# Plastic Super Dust deputy



## NormG (Mar 5, 2010)

Great solution


----------



## sawdustjunkie (Sep 12, 2013)

I just put my Harbor Freight collector together. Haven't used it yet, because it's too cold in the garage to go out and work. I also bought the Wynn filter to replace the bag. I wanted to see the SDD plastic one working. Now I know someone has one it sounds good.

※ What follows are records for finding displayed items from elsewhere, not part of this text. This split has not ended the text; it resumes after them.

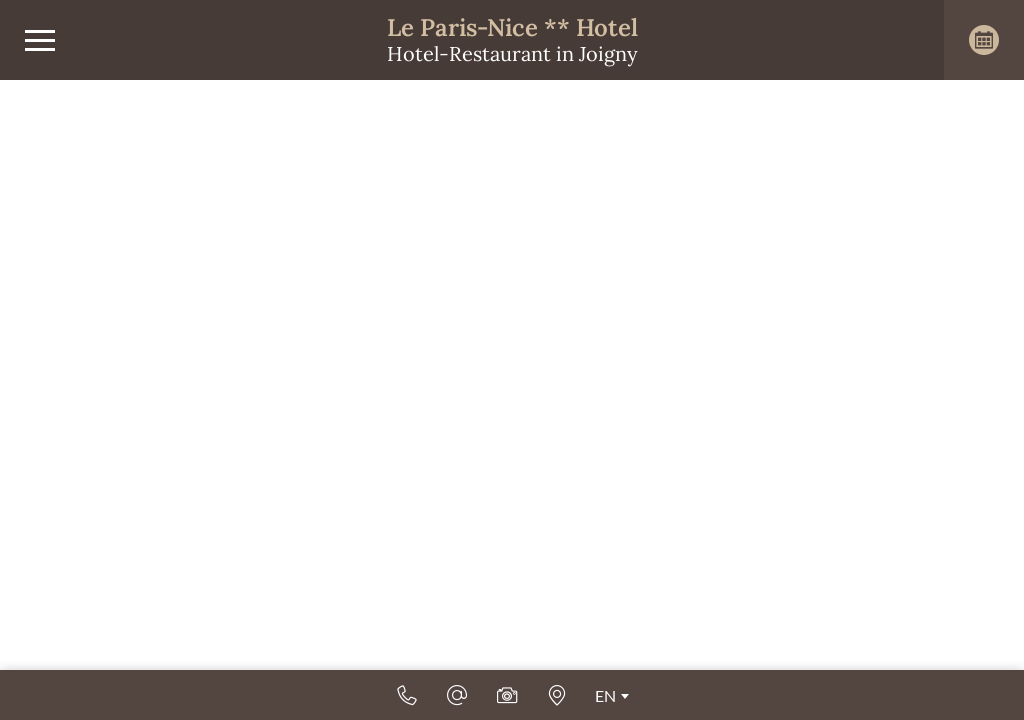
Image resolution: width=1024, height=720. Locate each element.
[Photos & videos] (507, 695)
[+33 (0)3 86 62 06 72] (407, 695)
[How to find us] (557, 695)
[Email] (457, 695)
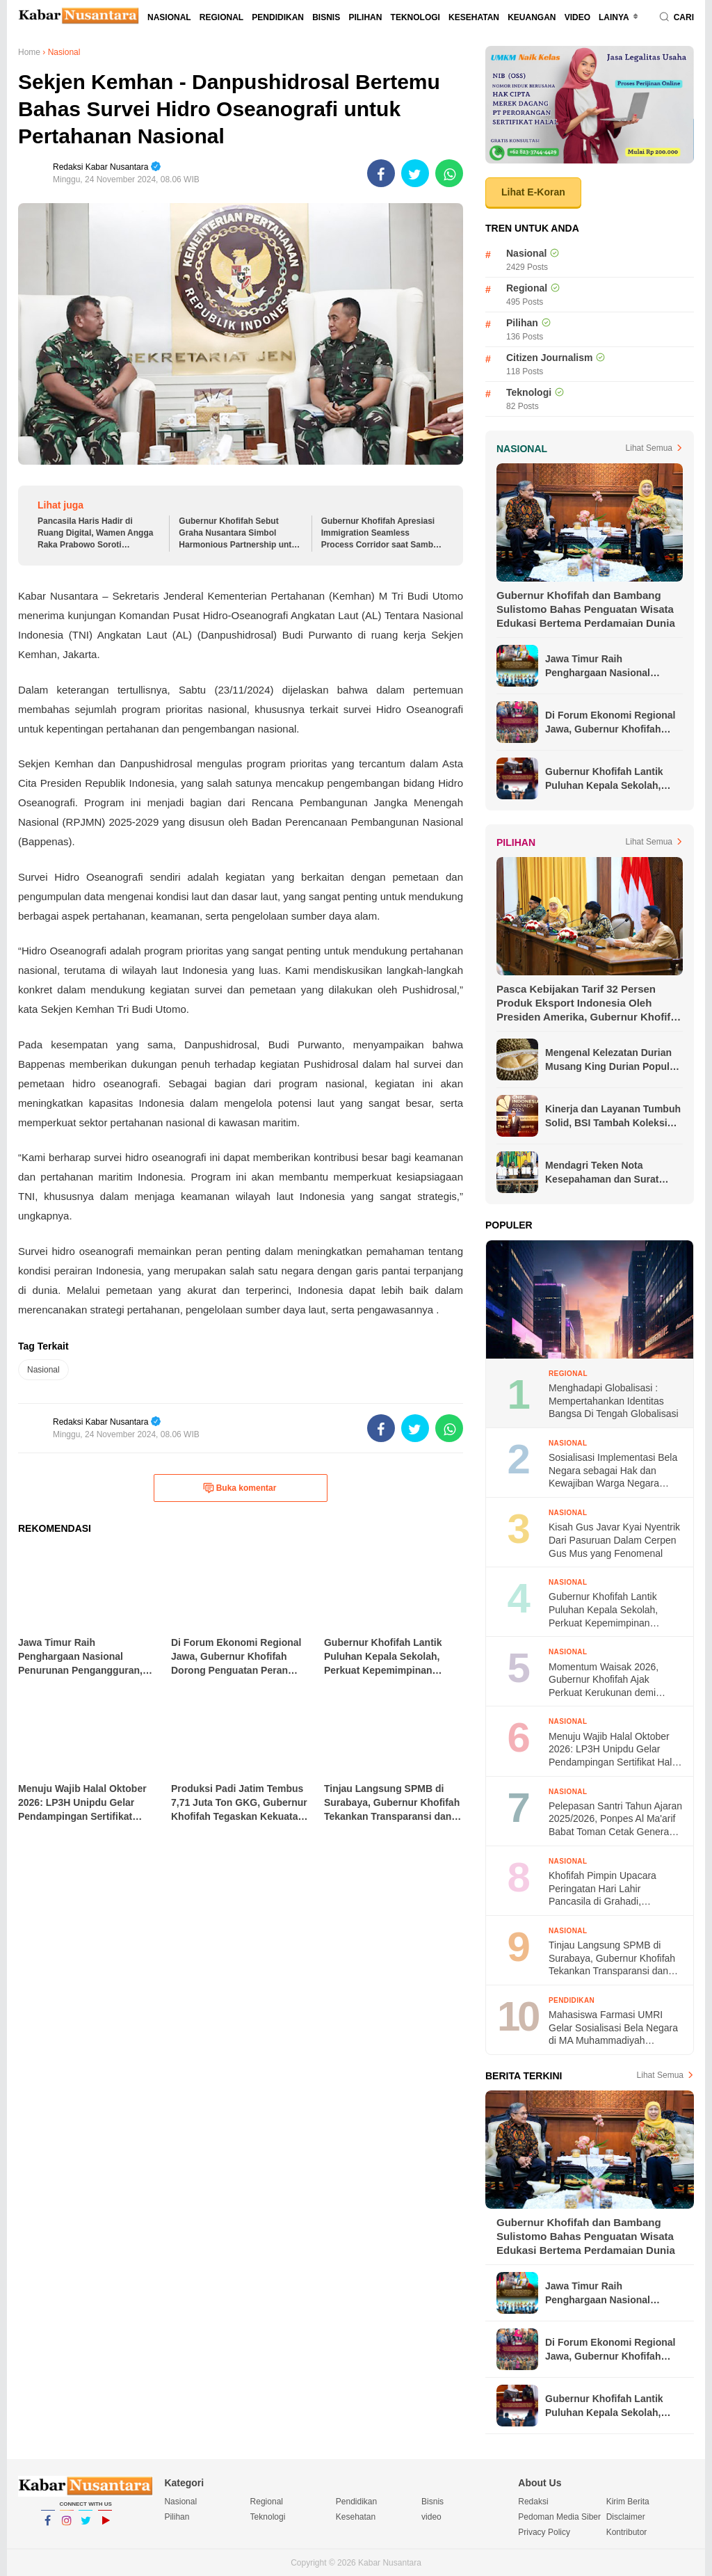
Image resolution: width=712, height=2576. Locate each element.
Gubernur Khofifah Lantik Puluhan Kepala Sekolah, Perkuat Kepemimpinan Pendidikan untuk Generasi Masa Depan (608, 779)
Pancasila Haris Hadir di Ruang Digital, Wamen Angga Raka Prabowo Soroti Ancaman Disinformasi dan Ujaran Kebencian (95, 533)
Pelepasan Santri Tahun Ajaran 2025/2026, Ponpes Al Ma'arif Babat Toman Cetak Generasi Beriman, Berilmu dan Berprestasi (615, 1819)
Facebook (48, 2526)
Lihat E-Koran (533, 192)
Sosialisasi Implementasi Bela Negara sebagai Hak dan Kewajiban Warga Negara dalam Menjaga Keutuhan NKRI (613, 1471)
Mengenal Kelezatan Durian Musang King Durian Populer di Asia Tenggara (612, 1060)
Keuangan (532, 17)
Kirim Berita (627, 2501)
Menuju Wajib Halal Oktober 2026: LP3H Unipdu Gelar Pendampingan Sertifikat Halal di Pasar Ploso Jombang (614, 1750)
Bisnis (326, 17)
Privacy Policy (544, 2532)
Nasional (169, 17)
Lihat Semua (649, 448)
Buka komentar (240, 1488)
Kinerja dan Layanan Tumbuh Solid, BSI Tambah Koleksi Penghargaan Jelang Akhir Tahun (613, 1116)
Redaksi (533, 2501)
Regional (221, 17)
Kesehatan (473, 17)
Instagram (67, 2526)
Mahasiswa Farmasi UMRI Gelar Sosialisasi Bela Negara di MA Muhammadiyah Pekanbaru (613, 2028)
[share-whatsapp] (449, 173)
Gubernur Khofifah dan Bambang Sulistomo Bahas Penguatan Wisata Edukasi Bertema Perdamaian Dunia (585, 609)
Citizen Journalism (549, 357)
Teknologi (415, 17)
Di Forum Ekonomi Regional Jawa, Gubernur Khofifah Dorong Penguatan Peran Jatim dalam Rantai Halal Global (610, 723)
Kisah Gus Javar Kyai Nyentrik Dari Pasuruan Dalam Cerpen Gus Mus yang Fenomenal (614, 1539)
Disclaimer (625, 2517)
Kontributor (626, 2532)
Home (29, 52)
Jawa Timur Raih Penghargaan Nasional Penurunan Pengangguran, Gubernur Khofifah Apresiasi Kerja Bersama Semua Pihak (611, 666)
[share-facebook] (381, 173)
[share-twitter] (415, 173)
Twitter (85, 2526)
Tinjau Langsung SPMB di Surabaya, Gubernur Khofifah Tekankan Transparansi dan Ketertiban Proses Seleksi (612, 1958)
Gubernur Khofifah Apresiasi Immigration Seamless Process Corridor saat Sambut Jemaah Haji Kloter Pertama (381, 533)
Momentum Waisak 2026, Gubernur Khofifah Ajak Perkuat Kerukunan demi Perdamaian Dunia (603, 1680)
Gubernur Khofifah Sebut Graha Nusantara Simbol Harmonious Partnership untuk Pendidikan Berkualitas (240, 533)
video (577, 17)
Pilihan (365, 17)
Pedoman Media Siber (559, 2517)
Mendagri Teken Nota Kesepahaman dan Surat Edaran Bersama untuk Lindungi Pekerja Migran (601, 1173)
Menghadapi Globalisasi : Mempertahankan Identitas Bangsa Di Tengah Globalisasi (614, 1400)
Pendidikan (278, 17)
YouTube (105, 2526)
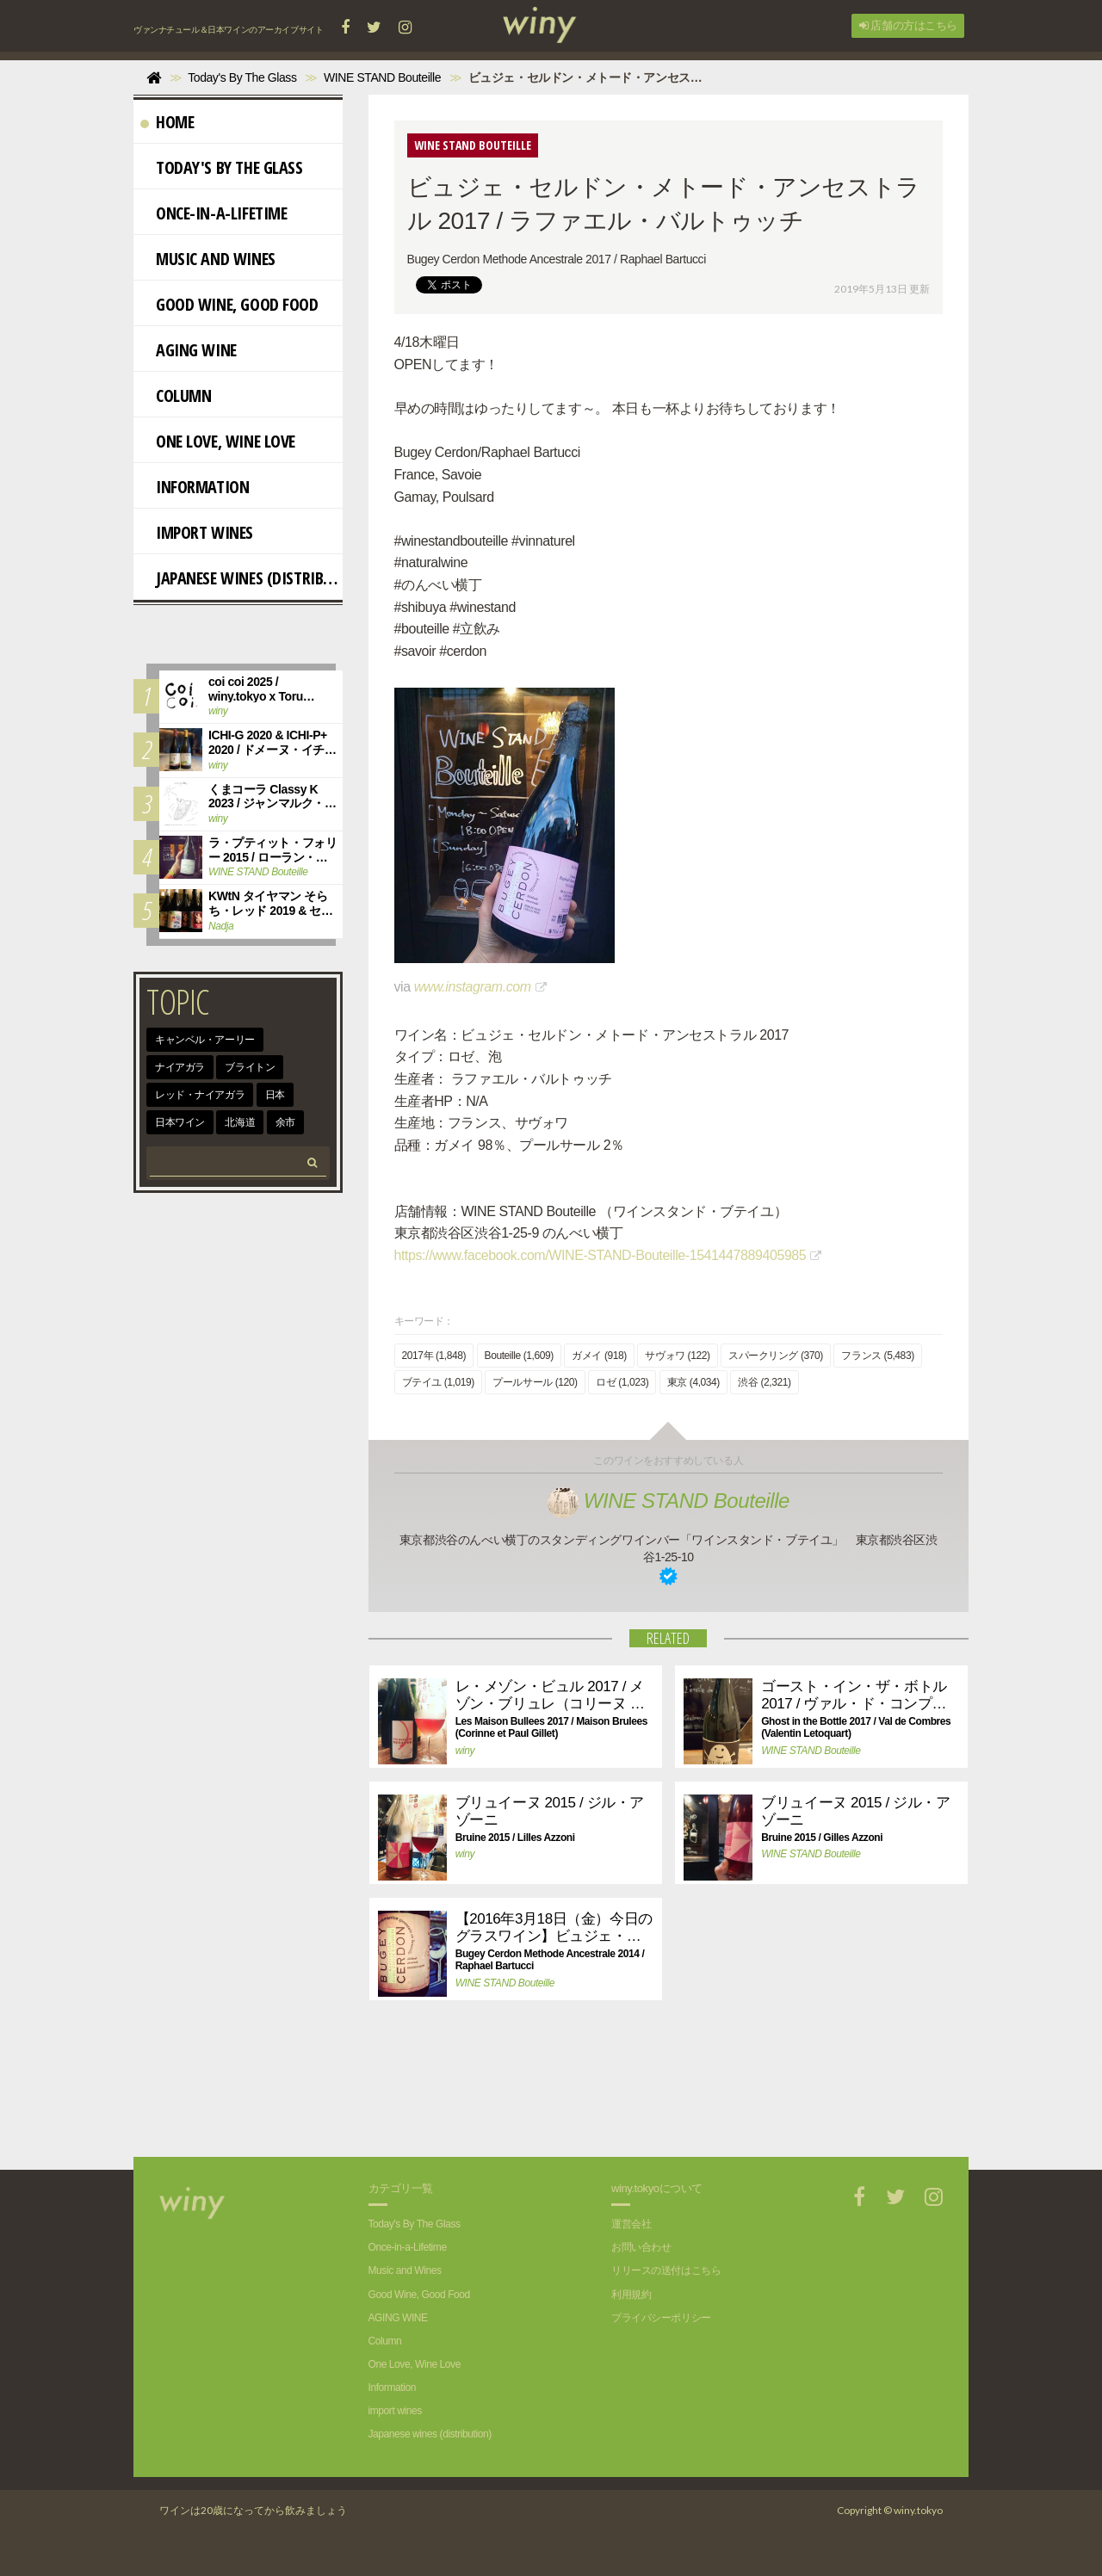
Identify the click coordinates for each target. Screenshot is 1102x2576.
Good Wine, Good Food (229, 304)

What impeller upgrade are you talking about. I didn't know there was a upgrade.


----------



## jeffski1 (Nov 29, 2008)

yes more info on the impeller upgrade


----------



## dbhost (Jul 20, 2009)

Yes more info on the impeller upgrade.


----------



## Alan72 (Oct 31, 2012)

About a Year ago it was discussed, some people upgrading the HF Dc with the Rikon impellar which I believe is 11" compared to the 9" HF impeller. http://lumberjocks.com/topics/48783


----------



## secretgarden (Jan 13, 2014)

Does rotating the impeller housing/motor 90 degrees to sit on top of the SDD cause problems? I have seen a lot of pictures where people routinely change the original setup from the factory, but never heard of any problems. I have a Jet 1200 joined up with a metal SDD and this would shrink my DC's foot print a lot. Has anyone heard of any problems? It seems there would be more stress to the motor shaft/impeller coupling hanging upside down.


----------